Babur, a proud descendent of the Timurid dynasty, visited Samarkand and was inspired by its gardens. He built similar ones on Kabul's terraces. "During war, Babur took time off for garden building. It was his life's obsession," shares Lambah, reminding us that though the Mughals were fiercely savage warriors, they had a softer, aesthetic side that fuelled their love for the arts.
Lambah at Shalimar Bagh. The Mughal Gardens nomination is one of several that will be submitted from India, with only one being picked as the official nominee to represent the country
Jehangir and his wife, Noor Jehan, were so smitten by Kashmir's beauty that they decided to shift the court there. "It took three months for them to travel, and the Mughal durbar, its armies and government made the long journey. Where else could they see narcissus and roses grow in the same line?" she wonders poetically. "For them, Kashmir was the epitome of paradise. They had always sought it, and when they finally got it, it became a political statement.

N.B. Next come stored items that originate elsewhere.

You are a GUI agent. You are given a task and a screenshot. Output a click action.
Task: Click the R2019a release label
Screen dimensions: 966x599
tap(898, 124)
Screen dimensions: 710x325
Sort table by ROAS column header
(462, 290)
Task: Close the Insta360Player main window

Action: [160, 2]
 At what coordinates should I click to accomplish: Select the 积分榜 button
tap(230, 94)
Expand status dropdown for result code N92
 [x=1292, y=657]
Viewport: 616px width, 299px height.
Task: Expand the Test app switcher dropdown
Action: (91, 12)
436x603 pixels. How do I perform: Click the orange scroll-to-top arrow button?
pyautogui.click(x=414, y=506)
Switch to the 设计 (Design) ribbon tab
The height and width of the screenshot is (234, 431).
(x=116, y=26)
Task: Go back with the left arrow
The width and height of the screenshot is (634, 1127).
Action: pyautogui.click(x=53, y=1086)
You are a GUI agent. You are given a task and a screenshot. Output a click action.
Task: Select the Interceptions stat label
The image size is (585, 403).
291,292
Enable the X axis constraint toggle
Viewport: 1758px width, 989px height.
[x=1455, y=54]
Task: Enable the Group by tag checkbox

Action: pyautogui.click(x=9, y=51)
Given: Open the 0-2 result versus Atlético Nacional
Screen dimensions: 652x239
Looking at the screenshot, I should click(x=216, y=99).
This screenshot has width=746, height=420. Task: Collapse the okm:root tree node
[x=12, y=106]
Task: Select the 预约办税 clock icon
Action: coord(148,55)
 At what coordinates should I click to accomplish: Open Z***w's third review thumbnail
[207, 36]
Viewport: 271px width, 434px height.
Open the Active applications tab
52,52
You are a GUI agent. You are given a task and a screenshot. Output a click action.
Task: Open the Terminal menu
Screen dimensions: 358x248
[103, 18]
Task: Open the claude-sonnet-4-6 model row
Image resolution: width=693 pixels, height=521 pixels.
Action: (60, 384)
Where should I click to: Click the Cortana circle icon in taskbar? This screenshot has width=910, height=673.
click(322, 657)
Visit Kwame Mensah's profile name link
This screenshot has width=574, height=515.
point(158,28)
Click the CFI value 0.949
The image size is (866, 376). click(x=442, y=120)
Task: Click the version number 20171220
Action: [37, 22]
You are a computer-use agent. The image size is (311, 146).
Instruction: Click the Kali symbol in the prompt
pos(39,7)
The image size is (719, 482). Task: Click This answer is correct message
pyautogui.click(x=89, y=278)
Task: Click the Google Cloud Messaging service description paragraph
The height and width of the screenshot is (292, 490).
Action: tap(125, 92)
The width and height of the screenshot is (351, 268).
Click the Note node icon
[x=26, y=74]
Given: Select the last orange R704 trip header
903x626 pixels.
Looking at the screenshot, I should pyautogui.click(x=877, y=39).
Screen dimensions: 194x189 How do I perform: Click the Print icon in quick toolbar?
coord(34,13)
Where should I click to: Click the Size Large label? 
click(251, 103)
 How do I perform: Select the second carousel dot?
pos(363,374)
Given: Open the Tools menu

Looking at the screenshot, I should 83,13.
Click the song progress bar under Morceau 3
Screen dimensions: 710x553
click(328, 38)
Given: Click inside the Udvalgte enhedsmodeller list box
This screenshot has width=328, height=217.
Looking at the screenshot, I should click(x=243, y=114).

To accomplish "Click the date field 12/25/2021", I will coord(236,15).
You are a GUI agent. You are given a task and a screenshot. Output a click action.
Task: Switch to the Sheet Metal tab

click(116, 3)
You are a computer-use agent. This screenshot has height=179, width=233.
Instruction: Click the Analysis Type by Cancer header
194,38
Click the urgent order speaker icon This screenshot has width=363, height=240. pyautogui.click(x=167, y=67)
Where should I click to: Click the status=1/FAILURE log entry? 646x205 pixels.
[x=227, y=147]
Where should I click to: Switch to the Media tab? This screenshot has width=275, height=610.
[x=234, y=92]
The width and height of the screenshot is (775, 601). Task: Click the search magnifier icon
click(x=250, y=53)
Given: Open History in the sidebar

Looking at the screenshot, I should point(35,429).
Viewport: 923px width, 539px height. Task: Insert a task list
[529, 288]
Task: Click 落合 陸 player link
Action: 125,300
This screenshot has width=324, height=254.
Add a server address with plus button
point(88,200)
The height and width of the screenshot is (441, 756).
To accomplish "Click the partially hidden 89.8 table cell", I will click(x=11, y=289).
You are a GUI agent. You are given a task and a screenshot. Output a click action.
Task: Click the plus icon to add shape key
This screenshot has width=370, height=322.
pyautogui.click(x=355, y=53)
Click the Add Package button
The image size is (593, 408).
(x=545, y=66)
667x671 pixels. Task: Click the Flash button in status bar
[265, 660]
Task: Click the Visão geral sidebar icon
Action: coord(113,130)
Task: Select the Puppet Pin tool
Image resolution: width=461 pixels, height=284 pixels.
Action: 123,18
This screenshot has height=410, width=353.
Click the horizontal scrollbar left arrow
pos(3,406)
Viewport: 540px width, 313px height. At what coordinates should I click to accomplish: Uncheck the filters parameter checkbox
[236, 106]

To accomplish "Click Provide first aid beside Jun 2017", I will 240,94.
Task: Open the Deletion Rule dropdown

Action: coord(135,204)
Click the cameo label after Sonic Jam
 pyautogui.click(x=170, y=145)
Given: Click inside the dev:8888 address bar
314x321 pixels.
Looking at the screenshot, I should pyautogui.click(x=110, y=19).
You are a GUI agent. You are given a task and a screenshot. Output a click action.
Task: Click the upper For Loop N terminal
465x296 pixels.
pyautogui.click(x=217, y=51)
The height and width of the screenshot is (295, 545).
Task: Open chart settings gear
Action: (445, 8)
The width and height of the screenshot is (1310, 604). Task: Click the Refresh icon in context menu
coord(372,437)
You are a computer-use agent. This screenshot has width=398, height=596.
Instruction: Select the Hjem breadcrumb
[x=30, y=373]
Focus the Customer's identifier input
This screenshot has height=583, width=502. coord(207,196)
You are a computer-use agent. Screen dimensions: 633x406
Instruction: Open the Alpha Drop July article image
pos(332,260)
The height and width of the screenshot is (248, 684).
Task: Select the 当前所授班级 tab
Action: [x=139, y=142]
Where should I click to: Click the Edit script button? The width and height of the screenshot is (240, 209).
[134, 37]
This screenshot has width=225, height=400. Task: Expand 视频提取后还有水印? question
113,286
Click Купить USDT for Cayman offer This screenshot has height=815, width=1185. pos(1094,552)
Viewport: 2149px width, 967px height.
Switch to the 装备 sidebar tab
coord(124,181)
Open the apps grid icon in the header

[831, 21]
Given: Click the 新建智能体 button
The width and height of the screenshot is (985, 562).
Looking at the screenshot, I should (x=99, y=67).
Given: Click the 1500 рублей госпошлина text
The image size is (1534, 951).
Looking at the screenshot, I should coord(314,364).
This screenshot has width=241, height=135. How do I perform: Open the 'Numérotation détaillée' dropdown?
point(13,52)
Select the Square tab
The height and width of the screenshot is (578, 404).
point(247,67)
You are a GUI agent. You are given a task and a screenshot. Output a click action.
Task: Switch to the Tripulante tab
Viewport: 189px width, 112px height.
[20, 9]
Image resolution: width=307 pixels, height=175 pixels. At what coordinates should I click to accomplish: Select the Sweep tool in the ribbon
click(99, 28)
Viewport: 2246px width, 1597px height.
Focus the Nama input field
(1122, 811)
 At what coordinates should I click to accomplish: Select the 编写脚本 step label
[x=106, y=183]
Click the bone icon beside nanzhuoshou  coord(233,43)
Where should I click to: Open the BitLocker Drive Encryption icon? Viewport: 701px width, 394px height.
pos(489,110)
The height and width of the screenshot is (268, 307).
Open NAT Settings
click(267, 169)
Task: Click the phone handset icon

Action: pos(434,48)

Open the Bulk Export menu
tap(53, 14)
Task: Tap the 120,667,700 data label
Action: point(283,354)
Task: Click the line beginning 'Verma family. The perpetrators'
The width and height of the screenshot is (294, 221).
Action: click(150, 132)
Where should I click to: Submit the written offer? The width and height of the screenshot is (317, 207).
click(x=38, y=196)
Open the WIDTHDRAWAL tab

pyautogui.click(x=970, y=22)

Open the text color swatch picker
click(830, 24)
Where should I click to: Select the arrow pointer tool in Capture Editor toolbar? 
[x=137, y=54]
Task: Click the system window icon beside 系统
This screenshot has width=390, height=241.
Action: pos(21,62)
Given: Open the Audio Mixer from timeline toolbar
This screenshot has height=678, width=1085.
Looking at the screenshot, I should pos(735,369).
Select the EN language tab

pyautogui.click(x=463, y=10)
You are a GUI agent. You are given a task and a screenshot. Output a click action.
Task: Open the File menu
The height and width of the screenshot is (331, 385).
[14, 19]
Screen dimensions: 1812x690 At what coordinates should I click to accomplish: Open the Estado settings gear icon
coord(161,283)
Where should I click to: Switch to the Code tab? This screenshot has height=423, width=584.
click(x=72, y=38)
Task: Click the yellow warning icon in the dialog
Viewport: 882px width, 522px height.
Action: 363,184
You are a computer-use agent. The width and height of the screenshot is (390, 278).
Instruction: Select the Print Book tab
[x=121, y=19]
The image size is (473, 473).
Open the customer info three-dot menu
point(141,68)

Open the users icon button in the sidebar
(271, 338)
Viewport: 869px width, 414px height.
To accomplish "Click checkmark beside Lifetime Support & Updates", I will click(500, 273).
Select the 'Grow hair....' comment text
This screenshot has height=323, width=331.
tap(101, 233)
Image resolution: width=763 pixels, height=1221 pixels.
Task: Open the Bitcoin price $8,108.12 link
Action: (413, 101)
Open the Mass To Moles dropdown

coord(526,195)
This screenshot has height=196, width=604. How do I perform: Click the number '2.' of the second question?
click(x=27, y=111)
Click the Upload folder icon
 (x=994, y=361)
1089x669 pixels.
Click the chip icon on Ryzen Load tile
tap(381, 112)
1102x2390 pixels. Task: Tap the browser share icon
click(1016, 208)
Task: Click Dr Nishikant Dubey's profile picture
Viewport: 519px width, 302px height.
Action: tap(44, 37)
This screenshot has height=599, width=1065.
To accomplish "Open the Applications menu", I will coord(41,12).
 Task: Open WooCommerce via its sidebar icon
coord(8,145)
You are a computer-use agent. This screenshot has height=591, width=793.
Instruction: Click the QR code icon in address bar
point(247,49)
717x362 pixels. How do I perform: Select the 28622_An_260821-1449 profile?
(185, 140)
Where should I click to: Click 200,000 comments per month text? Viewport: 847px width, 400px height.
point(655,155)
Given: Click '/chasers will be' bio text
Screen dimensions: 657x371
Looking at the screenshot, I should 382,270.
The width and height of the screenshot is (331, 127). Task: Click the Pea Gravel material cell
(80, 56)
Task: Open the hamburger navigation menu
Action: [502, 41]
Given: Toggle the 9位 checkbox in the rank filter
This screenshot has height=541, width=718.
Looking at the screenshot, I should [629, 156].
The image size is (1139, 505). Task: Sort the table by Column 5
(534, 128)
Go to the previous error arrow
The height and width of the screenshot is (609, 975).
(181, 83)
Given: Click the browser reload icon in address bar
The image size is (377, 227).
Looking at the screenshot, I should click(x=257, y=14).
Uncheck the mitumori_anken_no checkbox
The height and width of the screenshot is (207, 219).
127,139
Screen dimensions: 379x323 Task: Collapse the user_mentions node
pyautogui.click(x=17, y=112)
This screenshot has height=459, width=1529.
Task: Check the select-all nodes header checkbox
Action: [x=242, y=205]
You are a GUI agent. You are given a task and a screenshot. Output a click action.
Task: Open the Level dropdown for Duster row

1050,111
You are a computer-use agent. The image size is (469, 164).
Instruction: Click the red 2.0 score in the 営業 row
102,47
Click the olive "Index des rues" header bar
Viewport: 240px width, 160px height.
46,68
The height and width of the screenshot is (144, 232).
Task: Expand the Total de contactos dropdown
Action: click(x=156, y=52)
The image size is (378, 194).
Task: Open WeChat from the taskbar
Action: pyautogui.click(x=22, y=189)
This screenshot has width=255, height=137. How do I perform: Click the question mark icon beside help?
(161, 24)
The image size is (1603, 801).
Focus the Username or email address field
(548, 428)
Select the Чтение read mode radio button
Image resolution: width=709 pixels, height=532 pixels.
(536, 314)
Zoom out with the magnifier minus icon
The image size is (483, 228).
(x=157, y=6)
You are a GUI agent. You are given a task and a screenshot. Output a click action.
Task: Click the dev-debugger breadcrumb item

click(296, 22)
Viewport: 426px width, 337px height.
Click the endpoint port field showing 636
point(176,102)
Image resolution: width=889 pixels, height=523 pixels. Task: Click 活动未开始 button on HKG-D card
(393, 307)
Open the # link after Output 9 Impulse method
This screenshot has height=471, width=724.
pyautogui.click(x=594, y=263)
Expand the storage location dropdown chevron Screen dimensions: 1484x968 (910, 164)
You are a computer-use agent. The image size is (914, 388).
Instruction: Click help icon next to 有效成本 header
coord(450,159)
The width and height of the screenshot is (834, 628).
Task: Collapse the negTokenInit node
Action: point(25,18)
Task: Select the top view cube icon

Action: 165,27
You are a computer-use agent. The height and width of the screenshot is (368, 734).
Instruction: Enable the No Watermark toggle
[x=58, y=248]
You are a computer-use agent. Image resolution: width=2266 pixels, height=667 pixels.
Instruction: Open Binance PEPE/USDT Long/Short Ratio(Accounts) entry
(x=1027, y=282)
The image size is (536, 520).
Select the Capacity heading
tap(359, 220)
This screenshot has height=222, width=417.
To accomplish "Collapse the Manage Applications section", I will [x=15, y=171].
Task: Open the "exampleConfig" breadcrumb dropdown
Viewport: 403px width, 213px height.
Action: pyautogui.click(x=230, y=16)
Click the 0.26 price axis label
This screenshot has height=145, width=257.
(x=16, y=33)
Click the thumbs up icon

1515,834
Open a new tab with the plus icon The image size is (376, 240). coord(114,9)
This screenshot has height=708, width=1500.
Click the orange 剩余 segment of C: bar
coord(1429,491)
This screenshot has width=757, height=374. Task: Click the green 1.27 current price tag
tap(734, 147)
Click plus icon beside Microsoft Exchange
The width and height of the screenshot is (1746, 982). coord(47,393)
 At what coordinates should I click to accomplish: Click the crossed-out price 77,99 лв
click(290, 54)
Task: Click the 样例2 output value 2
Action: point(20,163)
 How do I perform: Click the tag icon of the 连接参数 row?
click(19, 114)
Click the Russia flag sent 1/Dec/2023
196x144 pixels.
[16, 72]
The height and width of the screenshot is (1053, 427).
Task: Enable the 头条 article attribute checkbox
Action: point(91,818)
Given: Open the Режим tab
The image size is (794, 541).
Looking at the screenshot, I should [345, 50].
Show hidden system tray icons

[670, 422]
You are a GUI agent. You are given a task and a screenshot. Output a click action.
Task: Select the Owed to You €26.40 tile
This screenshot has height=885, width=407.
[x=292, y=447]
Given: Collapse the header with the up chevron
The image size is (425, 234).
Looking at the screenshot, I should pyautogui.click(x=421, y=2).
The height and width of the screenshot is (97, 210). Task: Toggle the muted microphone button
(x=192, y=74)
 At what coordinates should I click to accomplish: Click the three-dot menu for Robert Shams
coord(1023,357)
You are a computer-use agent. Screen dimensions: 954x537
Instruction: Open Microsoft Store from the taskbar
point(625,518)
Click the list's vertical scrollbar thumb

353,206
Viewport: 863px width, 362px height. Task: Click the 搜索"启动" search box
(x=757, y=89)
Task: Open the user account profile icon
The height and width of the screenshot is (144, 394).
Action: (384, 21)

The couple hosted wine parties in the gardens, and they emerged as an integral aspect of political and leisurely life."
Survive the ages
Despite being over 400 years old, the gardens are impeccably preserved. Generations of caretakers continued to tend to and water them, says Lambah, because of their secular characteristic, unattached to mosques. Under the Treaty of Amritsar that followed in 1846, the British government sold Kashmir for a sum of 7.5 million Nanukshahee rupees to Gulab Singh, bestowing him with the title of Maharaja.
The Dogra dynasty to which he belonged, was famed for throwing lavish parties. "Prem Nath Kohli, my grandfather, was a botanist during the Dogra rule. He was manager with Maharaja Hari Singh's private estates. When the Maharaja was exiled, he transferred the power of attorney to him," she says, revealing her family's link with these gardens. "While growing up in Srinagar, we'd revel in picnic lunches on these lawns. We would carry pots with rice, rajma, rogan josh, and roll out carpets," she recalls.
In fact, her mother Kiran has helped identify several plant species for the dossier. "She is excited about this. The gardens are part of their heritage and identity. Literature in Urdu, Persian and Kashmiri pays rich tribute to them."
The dossier submission is the first step. The Archaeological Survey of India has shared the dossier with UNESCO, Paris, for a completion check. The real challenge will be to ensure it makes the cut as India's official nomination in January 2021. "The nomination is an ideal instrument of recognition to make it a better space. Perhaps, it's the right time for Kashmir," Lambah signs off.